» **Stated problem**
Can you repeat word for word the part of the Russia travel essay below that lies between "I told her Richmond, Virginia." and "ropes for me.", inclusive?

Lost and Found in Russia
Judy S. Richardson
Taking a new step, uttering a new word, is what people fear most. —Dostoyevsky
Lost in the Air
I was fifteen in 1960 when Khruschev banged his shoe on a table at the United Nations. The USSR was our enemy in 1960. We practiced duck and cover drills in high school hallways, using the opportunity to socialize—what did we care about bombs? No way I ever wanted to visit Russia.
In the 1990s, Gorbachev’s policies of perestroika and glasnost introduced restructuring and openness to travel between the USA and Russia. We were all friends now, for one glorious decade.
I befriended a professor from a Russian university on exchange at my university. When Luda invited me to lecture in her country for a month, I accepted. In October of 1999, I boarded a plane to Moscow, waving goodbye to my husband and three sons. On the airplane, I tried tracking my flight and the path to Nizhny Novgorod, my final destination, but the map tracker showed my city not northwest of Moscow, but southwest. I was lost and had not even landed.
“Ah, it is because of spies,” the flight attendant shrugged. Air maps disguised closed cities, such as Nizhny Novgorod had been until recently. I was not lost, but suddenly a bit chilly.
The Sheremetyevo airport loomed huge and dingy. Jetlagged, I stumbled along in the line to passport control. We stopped, started, and jostled. A young woman in front of me turned and whispered, “Where are you from?”
I told her Richmond, Virginia. “And you?”
“I’m from Lansing, Michigan. Don’t tell anyone.” Before I could ask why that should be a secret, she went on. “My husband and I have $10,000 in cash on us. Because we’re going to adopt a baby.”
“Oh! That’s a lot. Be careful.” I did not want to be part of this secret.
“We’re allowed that much, but I’m so nervous about Customs.”
Her husband turned around. “Shh, Carol. Be quiet.”
I followed them until the line divided at four booths. When I reached baggage claim, they had vanished—I hoped on their way to the orphanage and not to jail. I struggled with my two suitcases and searched for Luda, who was waiting behind the ropes for me.
She whisked me into the backseat of a taxi. “Do you have some U.S. dollars?”
“Yes.” I tugged at my fanny pack.
“It is not allowed, but it the best way to pay. Put five dollars on the front seat, but out of view of passersby.”

» **Provided information**
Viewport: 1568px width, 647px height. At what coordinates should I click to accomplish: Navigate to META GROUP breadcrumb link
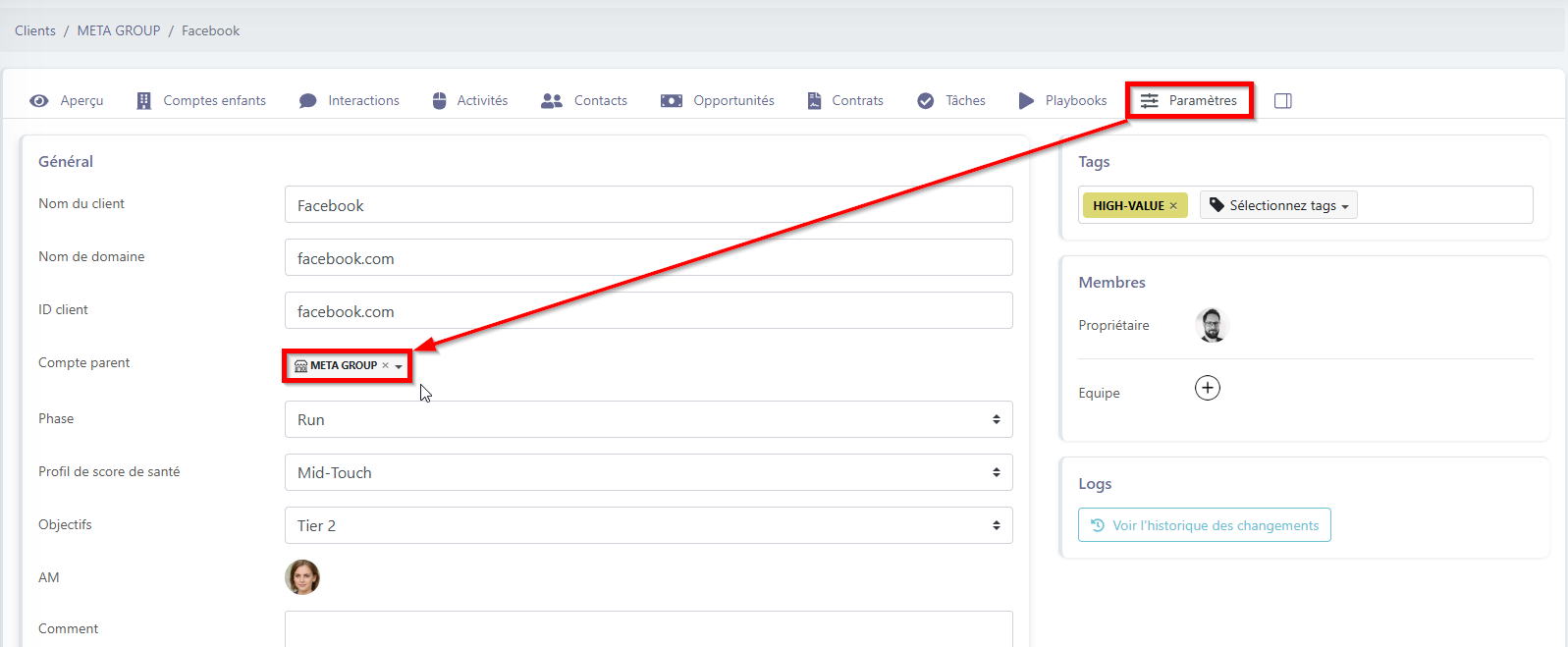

==

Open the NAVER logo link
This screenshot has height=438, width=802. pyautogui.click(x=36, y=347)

---

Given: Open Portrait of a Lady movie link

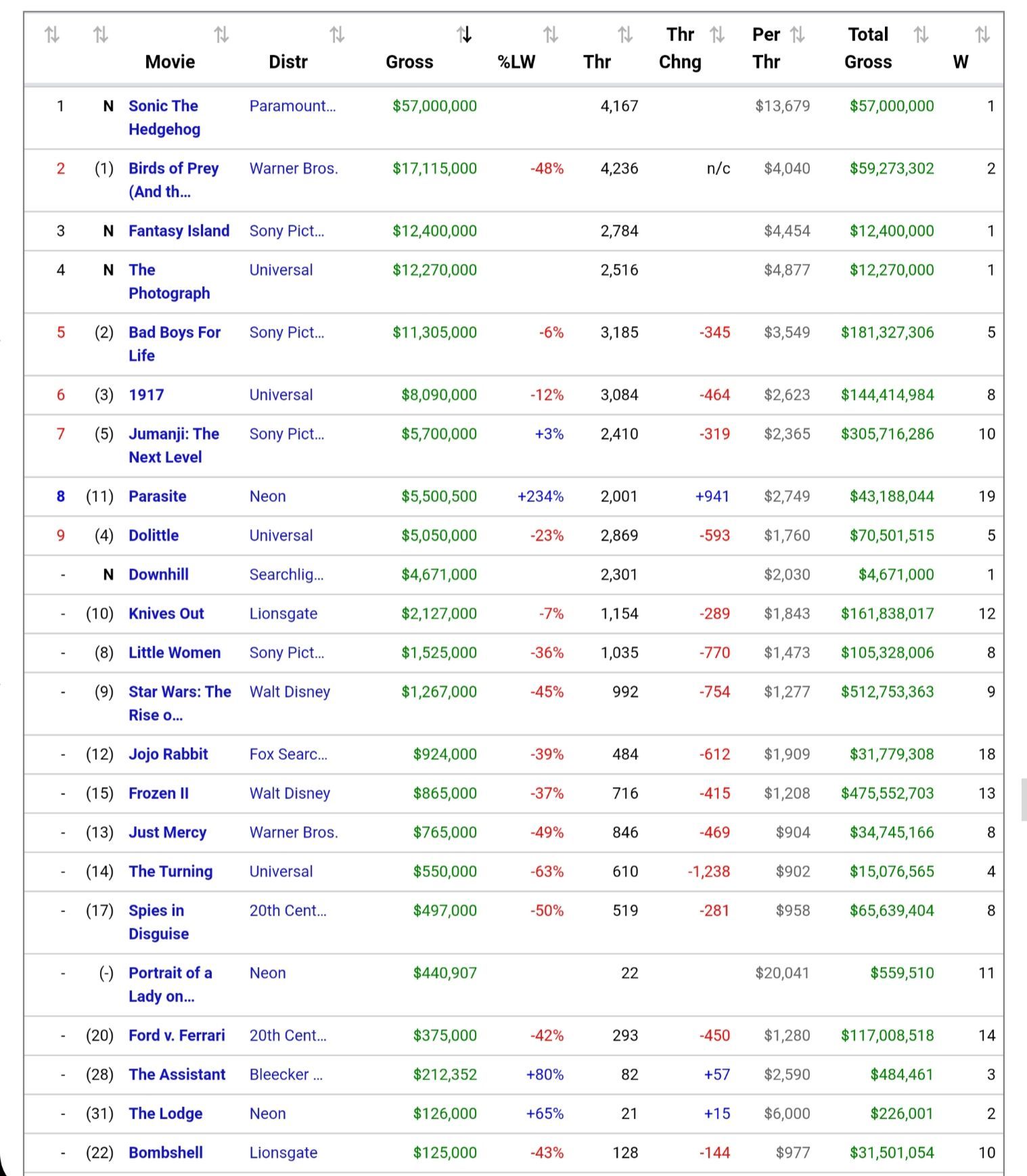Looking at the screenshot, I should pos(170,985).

» **Completed task**
I told her Richmond, Virginia. “And you?”
“I’m from Lansing, Michigan. Don’t tell anyone.” Before I could ask why that should be a secret, she went on. “My husband and I have $10,000 in cash on us. Because we’re going to adopt a baby.”
“Oh! That’s a lot. Be careful.” I did not want to be part of this secret.
“We’re allowed that much, but I’m so nervous about Customs.”
Her husband turned around. “Shh, Carol. Be quiet.”
I followed them until the line divided at four booths. When I reached baggage claim, they had vanished—I hoped on their way to the orphanage and not to jail. I struggled with my two suitcases and searched for Luda, who was waiting behind the ropes for me.